● Petunjuk Latihan:
Jawab pertanyaan berikut berdasarkan cuplikan teks tentang izin tambang.
(a) Berapa jumlah izin tambang pada tahun 2004 dan pada tahun 2014?
(b) Kapan obral izin tambang meningkat?
(c) Berapa izin tambang yang tidak memiliki nomor pokok wajib pajak?

● Cuplikan Teks:
Tambang
dan KPK
Adnan Pandu Praja ; Komisioner
KPK
|
KOMPAS,
13 Agustus 2014
DENGAN alasan otonomi daerah, ribuan izin tambang telah diobral
pemerintah daerah sehingga menggerus cadangan untuk anak cucu kita.
Diperlukan terobosan komprehensif antara
pencegahan dan penindakan.
Desentralisasi kewenangan pemerintah pusat ke daerah yang
dikemas dalam otonomi daerah dimaksudkan untuk memberdayakan pemerintah
daerah agar dapat berperan strategis menyejahterakan warganya. Namun,
sayangnya, tidak diimbangi dengan penegakan hukum dan sistem pengawasan yang
memadai.
Di bidang mineral dan batubara (minerba), misalnya, otonomi
daerah ditafsirkan sebagai kewenangan mutlak untuk membagi-bagi izin tambang
sampai tidak ada izin tambang yang tersisa untuk bisa diberikan kepada badan
usaha milik daerah. Akibatnya, tumpang tindih izin tambang sering kita
dengar, tetapi hanya segelintir orang yang dihukum.
Dengan ada otonomi daerah, jumlah izin tambang meningkat drastis
dari 350 pada tahun 2004 menjadi 10.922 pada tahun 2014. Obral izin tambang
meningkat menjelang atau setelah pemilihan kepala daerah. Yang pertama, untuk
mencari modal kampanye, sedangkan yang terakhir untuk mengembalikan modal kampanye
apabila yang terpilih baru pertama kali menjabat.
Dari 10.922 izin tambang tersebut, 4.880 di antaranya bermasalah
(tidak clear and clean), misalnya tumpang tindih izin. Sementara 1.335 di
antaranya tidak memiliki nomor pokok wajib pajak, tetapi tetap dapat
beroperasi dan mengekspor hasilnya. Mustahil terjadi tanpa kerja sama dengan
oknum berseragam.

● Butir yang Tersedia:
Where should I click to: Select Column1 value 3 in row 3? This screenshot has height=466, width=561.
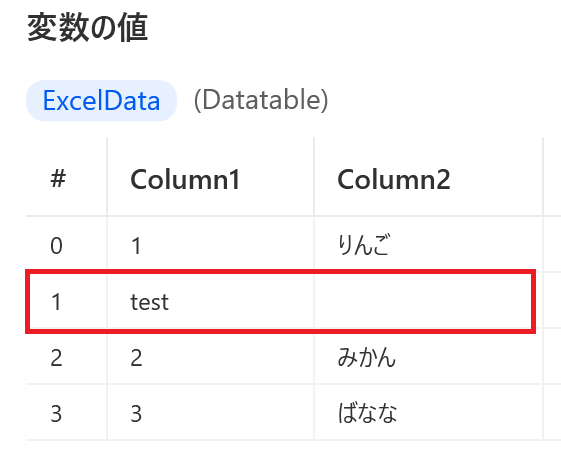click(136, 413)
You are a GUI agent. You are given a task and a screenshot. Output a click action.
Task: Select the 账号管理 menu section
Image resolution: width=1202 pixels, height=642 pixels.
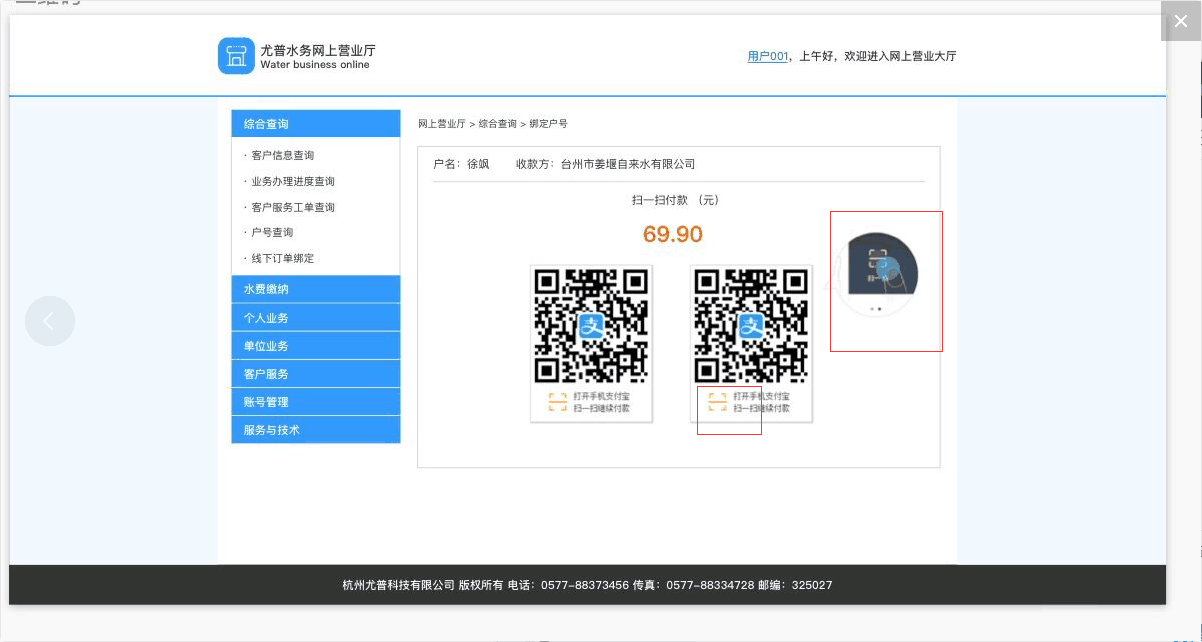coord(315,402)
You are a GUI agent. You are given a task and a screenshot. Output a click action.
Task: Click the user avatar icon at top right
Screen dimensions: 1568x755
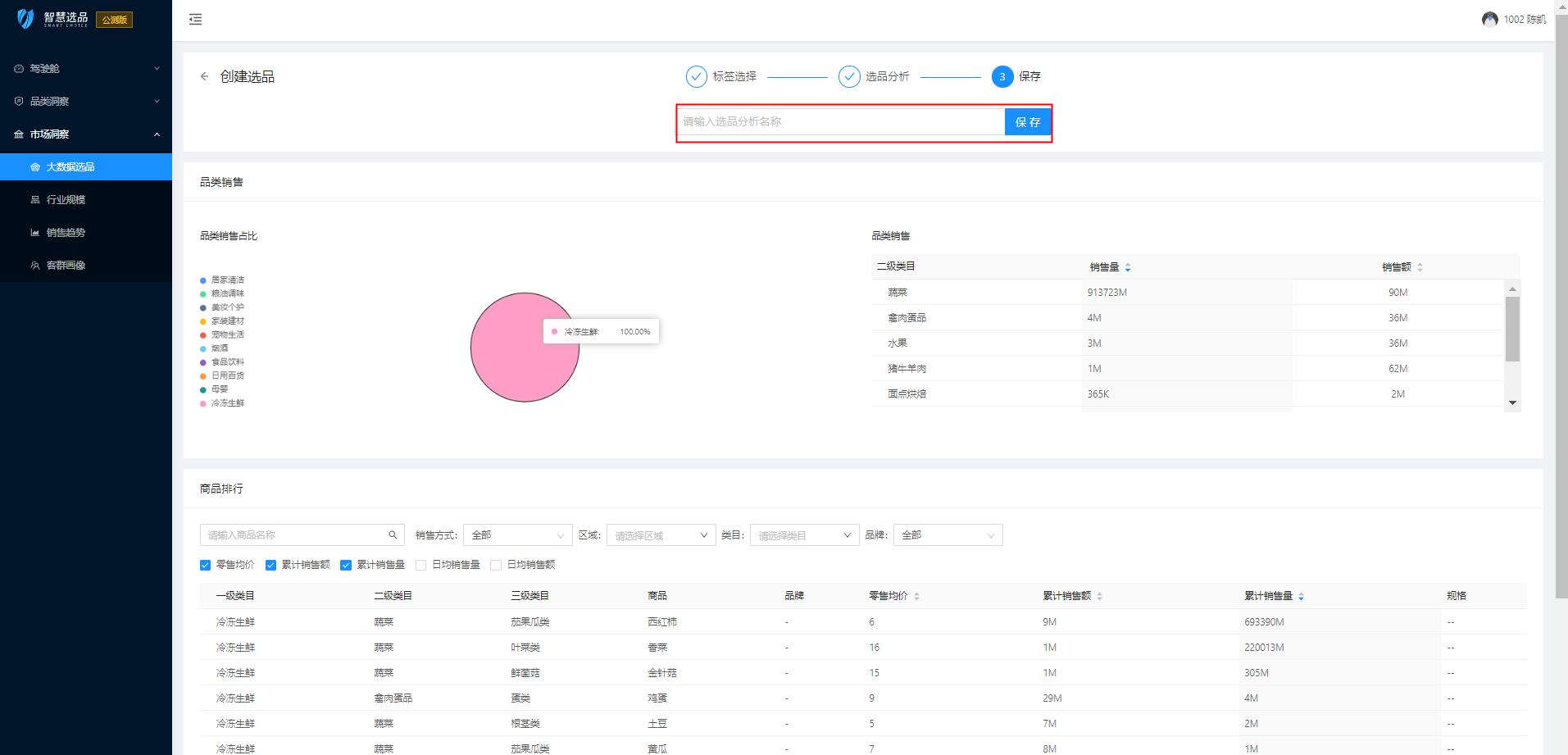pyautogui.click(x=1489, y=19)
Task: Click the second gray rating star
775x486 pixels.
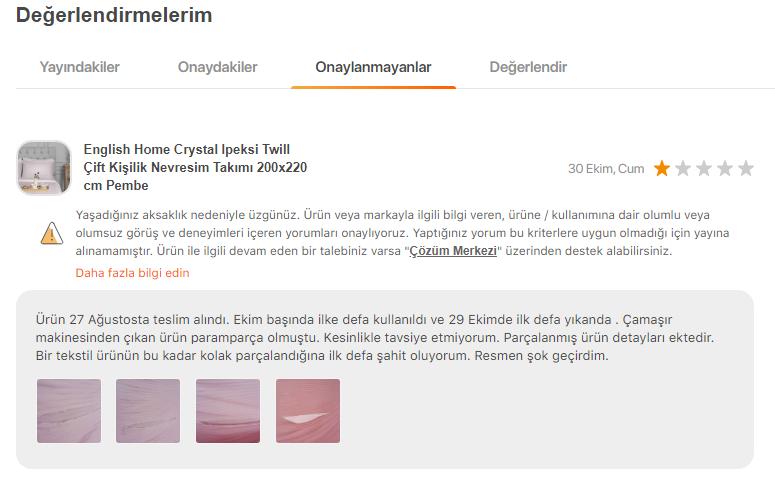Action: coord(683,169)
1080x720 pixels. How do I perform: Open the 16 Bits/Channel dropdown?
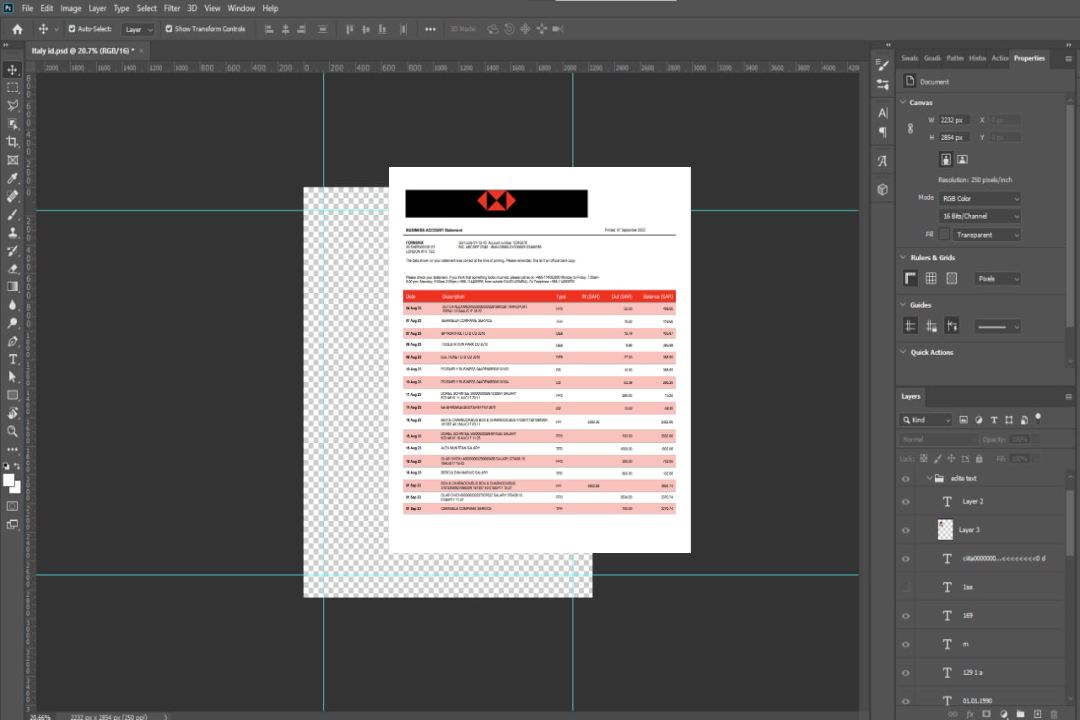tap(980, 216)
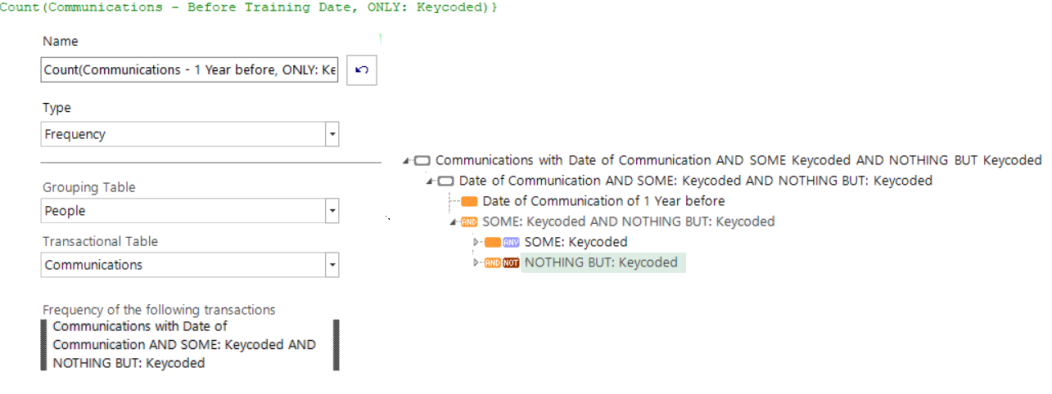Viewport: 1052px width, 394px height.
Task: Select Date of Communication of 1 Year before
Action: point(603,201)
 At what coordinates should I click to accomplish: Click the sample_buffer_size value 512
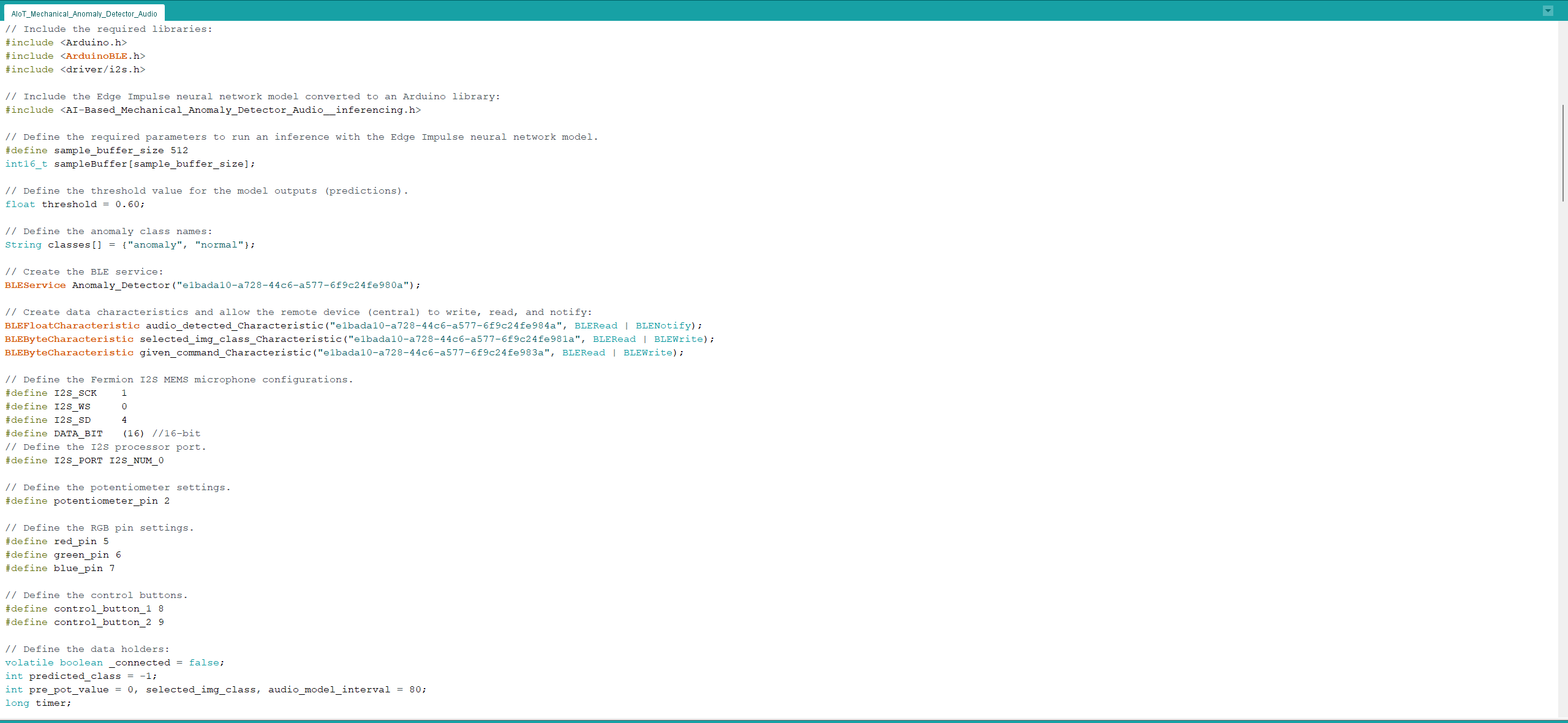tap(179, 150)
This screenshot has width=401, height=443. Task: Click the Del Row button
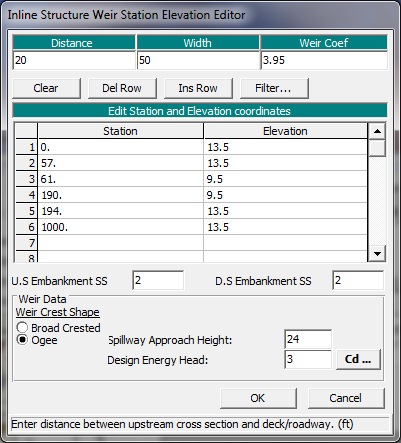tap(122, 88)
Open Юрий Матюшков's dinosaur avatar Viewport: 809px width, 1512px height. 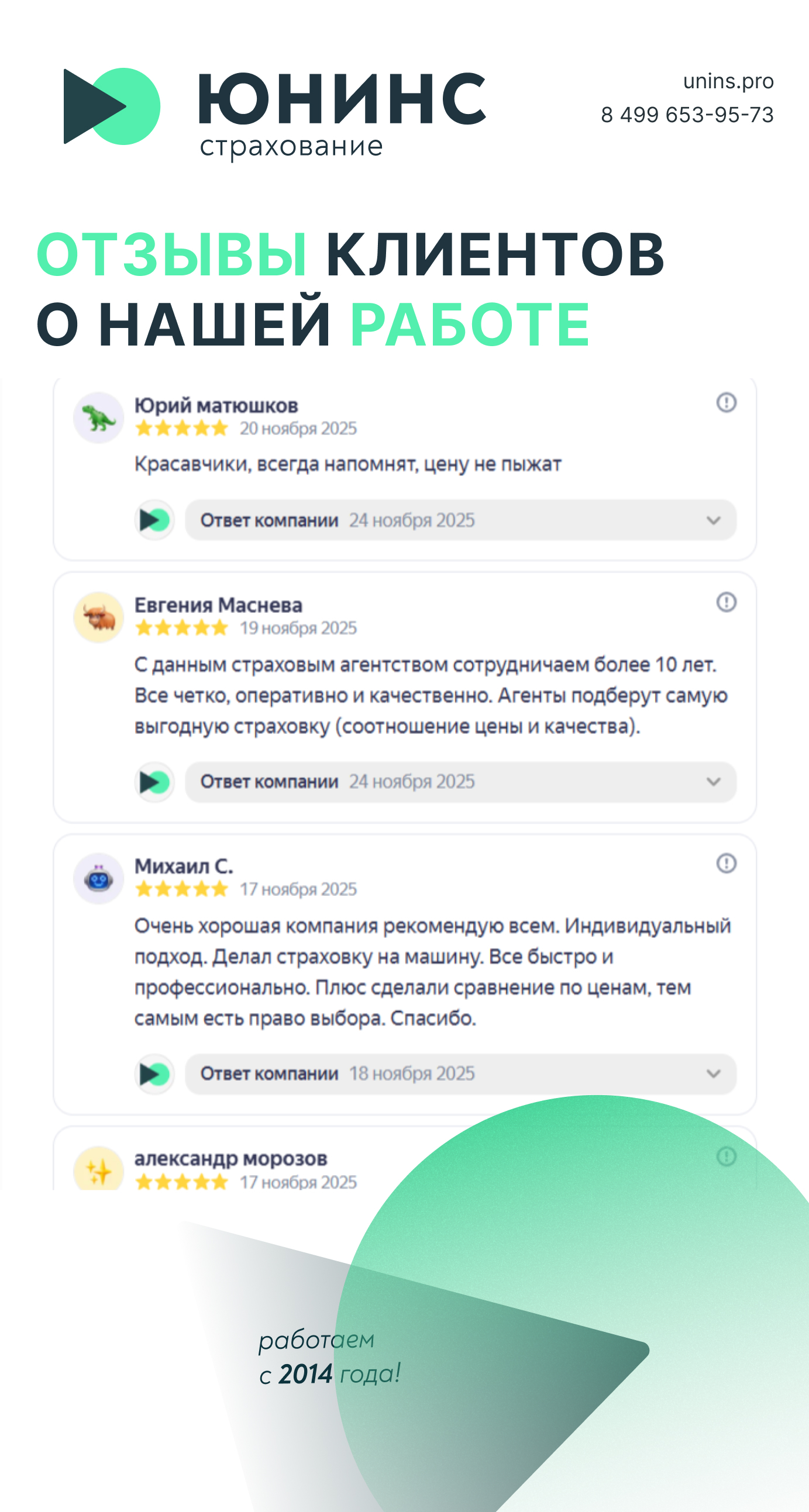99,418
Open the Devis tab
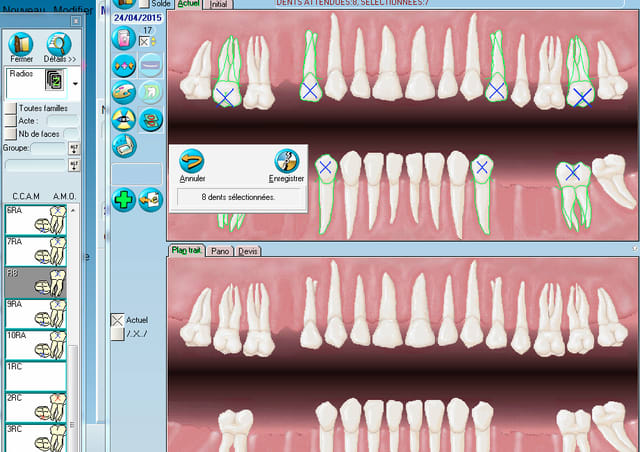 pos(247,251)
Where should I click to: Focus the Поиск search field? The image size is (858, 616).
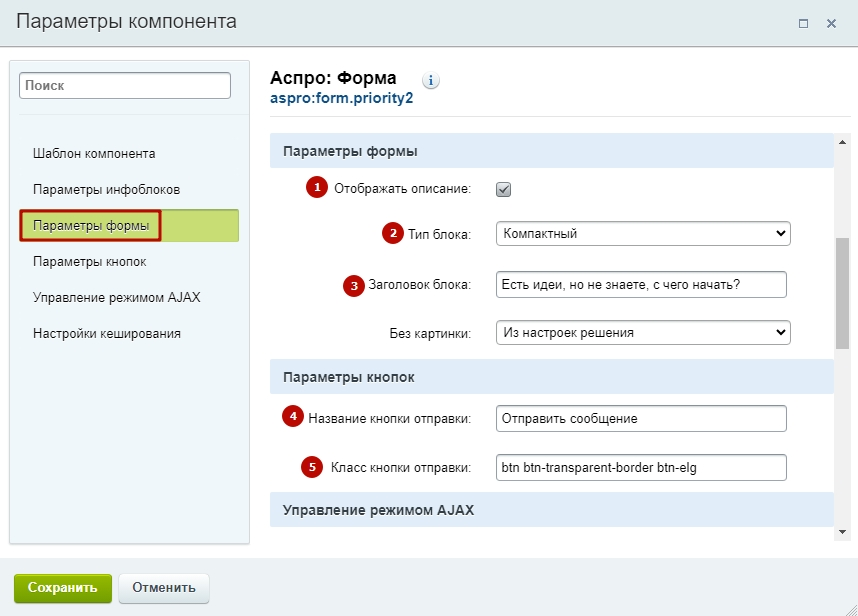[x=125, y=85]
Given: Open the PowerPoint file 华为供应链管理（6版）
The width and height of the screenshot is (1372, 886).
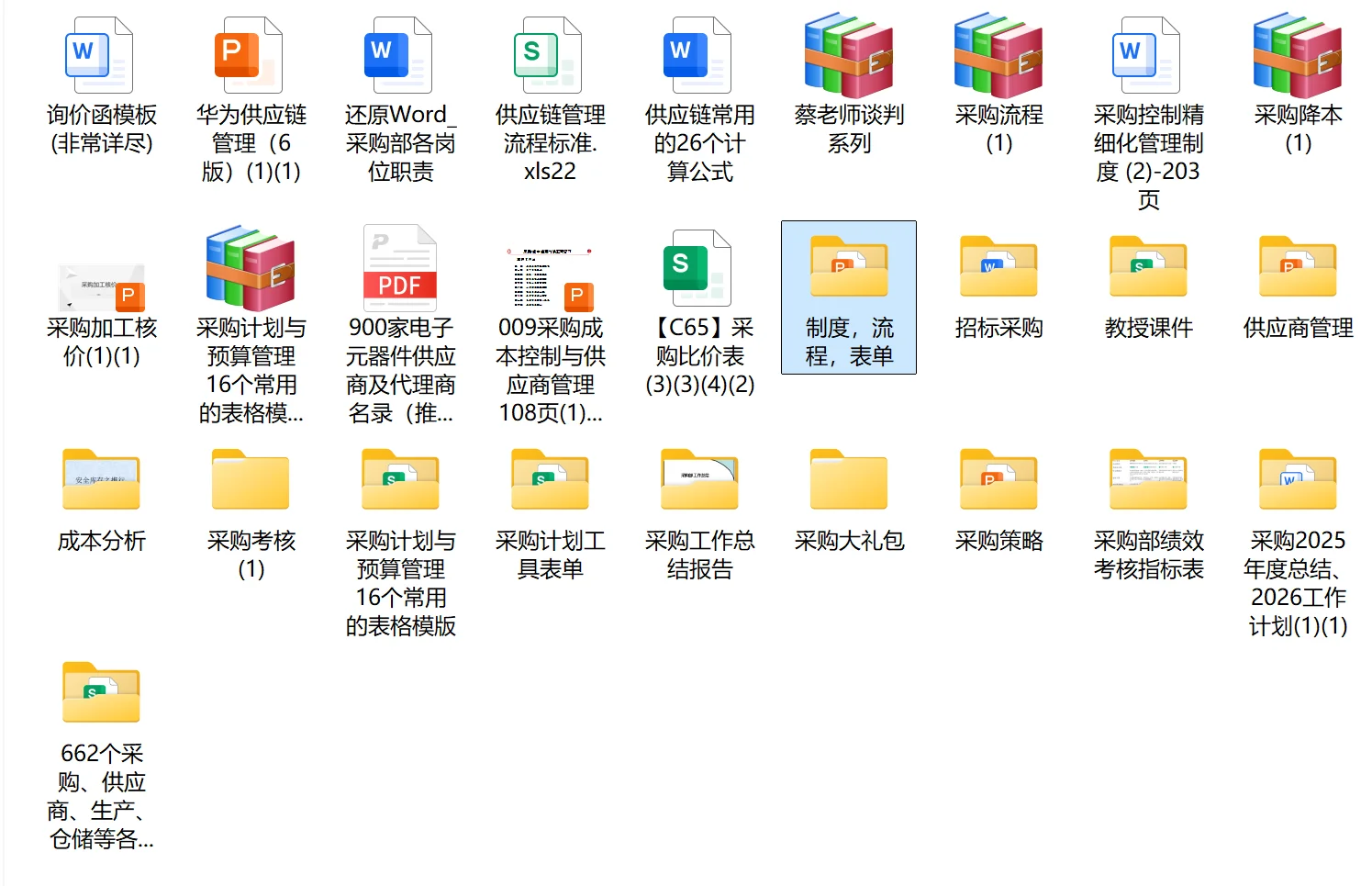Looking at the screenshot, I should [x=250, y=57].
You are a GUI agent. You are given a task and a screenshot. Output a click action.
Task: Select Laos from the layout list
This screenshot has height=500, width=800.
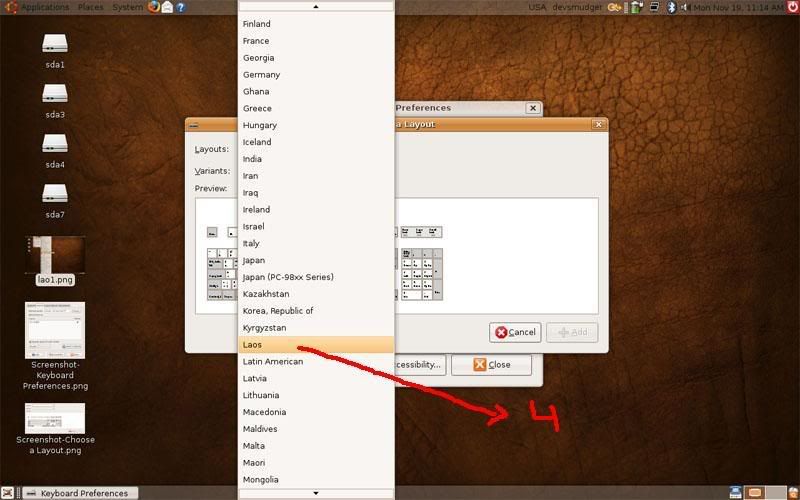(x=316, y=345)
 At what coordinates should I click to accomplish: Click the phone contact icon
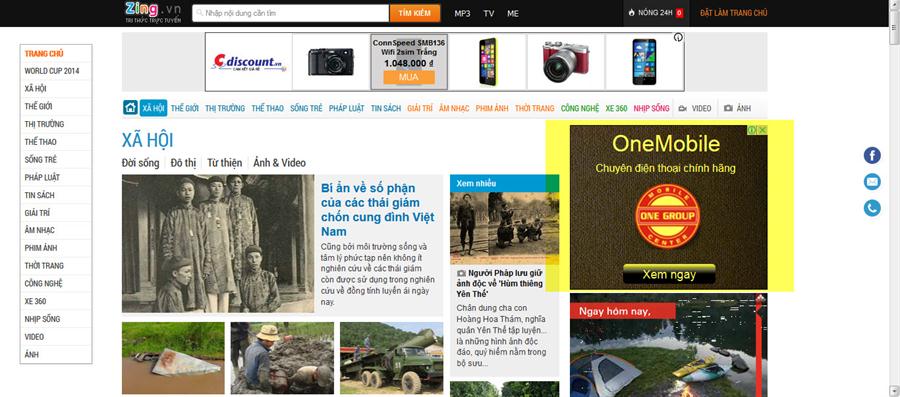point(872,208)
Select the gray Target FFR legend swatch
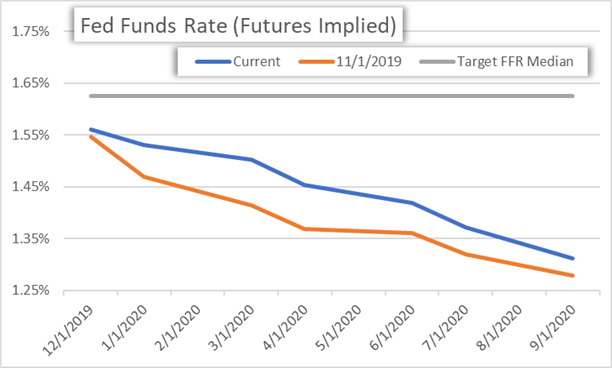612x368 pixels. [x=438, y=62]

● Jawaban yang Diharapkan:
(a) 350 pada tahun 2004 dan 10.922 pada tahun 2014.
(b) Menjelang atau setelah pemilihan kepala daerah.
(c) 1.335 izin tambang.